AIM OF THE TASK: Rewrite the stretch of records from the line containing "Canada (461, 62)" through the line containing "Islam in Europe (421, 108)" as a numbered list, leaving out any blank lines.

LISTING:
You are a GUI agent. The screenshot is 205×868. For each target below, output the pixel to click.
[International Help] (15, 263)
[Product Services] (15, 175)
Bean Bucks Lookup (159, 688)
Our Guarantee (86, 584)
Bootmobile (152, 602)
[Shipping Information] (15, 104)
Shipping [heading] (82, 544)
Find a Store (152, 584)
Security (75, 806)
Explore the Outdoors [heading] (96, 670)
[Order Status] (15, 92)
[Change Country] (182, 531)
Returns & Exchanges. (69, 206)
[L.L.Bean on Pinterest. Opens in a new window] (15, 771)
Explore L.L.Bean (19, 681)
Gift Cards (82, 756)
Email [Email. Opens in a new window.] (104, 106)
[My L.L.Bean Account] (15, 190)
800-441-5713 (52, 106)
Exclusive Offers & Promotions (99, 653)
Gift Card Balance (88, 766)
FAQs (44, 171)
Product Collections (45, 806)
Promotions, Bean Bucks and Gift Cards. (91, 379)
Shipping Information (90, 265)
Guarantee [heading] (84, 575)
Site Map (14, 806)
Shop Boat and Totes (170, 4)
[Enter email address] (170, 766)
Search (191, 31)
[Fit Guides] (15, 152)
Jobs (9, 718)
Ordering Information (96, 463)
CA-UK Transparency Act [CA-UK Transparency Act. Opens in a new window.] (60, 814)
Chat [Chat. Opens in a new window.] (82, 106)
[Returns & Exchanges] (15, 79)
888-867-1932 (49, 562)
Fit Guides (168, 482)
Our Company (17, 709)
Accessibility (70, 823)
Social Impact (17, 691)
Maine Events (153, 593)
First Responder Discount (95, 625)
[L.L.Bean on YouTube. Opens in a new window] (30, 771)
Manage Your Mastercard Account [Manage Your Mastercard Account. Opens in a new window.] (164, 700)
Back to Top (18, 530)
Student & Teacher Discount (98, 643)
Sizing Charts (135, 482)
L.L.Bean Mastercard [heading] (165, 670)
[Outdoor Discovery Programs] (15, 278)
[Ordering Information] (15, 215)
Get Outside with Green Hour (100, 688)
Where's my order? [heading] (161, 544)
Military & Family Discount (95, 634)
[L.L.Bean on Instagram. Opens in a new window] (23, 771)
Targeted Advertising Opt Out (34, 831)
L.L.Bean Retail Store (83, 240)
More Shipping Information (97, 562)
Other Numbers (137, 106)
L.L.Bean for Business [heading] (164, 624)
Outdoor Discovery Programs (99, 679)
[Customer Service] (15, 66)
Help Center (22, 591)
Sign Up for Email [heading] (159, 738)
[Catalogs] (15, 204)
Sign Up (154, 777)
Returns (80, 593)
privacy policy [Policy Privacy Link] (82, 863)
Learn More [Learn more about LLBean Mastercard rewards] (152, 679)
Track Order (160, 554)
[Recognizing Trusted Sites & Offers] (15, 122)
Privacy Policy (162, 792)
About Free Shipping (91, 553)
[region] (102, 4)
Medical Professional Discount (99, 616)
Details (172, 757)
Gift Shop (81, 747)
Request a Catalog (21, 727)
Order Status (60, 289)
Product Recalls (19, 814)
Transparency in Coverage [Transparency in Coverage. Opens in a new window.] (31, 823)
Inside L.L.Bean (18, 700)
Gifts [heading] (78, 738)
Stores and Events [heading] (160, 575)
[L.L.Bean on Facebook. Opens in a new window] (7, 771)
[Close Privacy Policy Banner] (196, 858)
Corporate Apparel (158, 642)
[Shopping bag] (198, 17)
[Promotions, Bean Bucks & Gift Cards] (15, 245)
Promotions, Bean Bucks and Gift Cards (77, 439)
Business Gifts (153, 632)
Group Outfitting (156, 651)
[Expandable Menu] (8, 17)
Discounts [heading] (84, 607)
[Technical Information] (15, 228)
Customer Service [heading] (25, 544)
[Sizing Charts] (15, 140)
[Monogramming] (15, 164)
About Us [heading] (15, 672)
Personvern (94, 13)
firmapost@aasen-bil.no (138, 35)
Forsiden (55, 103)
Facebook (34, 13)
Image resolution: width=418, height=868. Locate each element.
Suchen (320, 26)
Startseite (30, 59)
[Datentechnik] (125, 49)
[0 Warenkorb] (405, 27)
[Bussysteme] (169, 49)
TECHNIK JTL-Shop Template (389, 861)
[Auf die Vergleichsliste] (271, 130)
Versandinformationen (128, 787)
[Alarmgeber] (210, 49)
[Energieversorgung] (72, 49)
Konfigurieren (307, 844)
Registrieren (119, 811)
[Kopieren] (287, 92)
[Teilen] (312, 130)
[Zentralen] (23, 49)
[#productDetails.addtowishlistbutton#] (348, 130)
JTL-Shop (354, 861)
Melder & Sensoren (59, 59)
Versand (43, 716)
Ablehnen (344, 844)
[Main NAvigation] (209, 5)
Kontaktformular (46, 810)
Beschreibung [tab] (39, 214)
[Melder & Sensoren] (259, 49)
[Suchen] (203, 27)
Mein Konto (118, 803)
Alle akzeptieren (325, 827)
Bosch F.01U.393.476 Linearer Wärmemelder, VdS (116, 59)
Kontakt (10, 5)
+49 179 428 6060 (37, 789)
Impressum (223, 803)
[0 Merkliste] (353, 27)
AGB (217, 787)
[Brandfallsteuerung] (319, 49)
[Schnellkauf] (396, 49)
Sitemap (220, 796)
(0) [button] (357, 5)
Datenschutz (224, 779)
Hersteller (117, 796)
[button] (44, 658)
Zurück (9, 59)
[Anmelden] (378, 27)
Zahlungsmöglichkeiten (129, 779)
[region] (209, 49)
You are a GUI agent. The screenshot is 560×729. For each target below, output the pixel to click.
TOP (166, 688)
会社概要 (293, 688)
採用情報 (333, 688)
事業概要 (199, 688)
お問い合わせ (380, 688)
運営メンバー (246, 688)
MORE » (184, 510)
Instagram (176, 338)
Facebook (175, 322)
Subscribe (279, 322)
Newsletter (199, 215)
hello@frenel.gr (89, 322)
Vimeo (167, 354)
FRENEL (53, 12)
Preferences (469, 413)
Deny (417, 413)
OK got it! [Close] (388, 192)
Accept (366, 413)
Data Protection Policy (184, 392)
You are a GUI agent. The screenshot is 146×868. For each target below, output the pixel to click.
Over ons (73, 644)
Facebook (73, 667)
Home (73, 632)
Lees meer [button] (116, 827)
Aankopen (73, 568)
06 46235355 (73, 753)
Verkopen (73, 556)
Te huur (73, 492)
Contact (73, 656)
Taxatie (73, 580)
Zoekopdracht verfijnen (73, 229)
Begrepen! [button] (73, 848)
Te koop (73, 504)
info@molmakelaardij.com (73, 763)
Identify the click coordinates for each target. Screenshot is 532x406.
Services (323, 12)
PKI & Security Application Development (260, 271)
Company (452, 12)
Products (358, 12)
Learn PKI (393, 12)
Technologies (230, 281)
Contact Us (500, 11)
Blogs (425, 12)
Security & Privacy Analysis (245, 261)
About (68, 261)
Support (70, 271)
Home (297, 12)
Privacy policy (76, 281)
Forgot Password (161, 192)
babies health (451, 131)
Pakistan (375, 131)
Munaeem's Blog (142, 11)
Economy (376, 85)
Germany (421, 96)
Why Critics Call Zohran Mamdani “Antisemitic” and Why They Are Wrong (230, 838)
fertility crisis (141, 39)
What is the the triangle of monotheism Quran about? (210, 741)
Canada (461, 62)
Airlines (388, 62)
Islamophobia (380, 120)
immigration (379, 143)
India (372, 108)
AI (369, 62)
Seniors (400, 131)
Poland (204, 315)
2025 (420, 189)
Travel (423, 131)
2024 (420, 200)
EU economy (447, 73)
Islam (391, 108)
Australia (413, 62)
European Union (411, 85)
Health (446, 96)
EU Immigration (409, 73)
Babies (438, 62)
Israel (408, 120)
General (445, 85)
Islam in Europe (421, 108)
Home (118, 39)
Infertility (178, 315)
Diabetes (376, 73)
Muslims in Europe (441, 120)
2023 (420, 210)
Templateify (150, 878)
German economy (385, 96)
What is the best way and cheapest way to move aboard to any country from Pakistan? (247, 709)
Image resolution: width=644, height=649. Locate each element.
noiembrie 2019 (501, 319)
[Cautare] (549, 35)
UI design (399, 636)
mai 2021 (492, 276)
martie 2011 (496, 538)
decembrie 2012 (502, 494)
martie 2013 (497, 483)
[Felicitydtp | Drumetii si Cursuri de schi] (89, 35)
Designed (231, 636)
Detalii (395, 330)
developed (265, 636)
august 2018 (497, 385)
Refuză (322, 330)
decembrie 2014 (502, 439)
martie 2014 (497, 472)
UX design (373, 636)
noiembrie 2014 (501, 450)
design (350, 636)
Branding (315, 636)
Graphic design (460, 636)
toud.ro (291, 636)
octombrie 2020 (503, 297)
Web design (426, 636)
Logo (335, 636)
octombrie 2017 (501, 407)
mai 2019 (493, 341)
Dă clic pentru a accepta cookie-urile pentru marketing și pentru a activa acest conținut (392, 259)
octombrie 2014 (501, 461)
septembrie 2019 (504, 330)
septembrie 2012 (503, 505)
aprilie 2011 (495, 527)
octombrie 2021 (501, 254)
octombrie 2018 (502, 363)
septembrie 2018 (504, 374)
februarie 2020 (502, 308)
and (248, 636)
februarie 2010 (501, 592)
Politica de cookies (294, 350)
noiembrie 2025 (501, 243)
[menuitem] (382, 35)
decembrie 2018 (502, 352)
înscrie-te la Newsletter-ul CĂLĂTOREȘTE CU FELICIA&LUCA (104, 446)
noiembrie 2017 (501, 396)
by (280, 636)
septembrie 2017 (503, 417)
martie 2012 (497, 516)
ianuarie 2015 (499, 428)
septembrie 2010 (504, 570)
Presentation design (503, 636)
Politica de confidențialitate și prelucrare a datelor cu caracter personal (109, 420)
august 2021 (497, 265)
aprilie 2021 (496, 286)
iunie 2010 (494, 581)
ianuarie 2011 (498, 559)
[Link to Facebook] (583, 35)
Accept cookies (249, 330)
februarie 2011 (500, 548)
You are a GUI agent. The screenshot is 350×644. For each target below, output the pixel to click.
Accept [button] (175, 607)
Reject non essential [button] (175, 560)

SOLUTION TO THIS EXERCISE:
1. Canada (461, 62)
2. Airlines (388, 62)
3. Islamophobia (380, 120)
4. immigration (379, 143)
5. India (372, 108)
6. AI (369, 62)
7. Seniors (400, 131)
8. Poland (204, 315)
9. 2025 (420, 189)
10. Travel (423, 131)
11. 2024 (420, 200)
12. EU economy (447, 73)
13. Islam (391, 108)
14. Australia (413, 62)
15. European Union (411, 85)
16. Health (446, 96)
17. EU Immigration (409, 73)
18. Babies (438, 62)
19. Israel (408, 120)
20. General (445, 85)
21. Islam in Europe (421, 108)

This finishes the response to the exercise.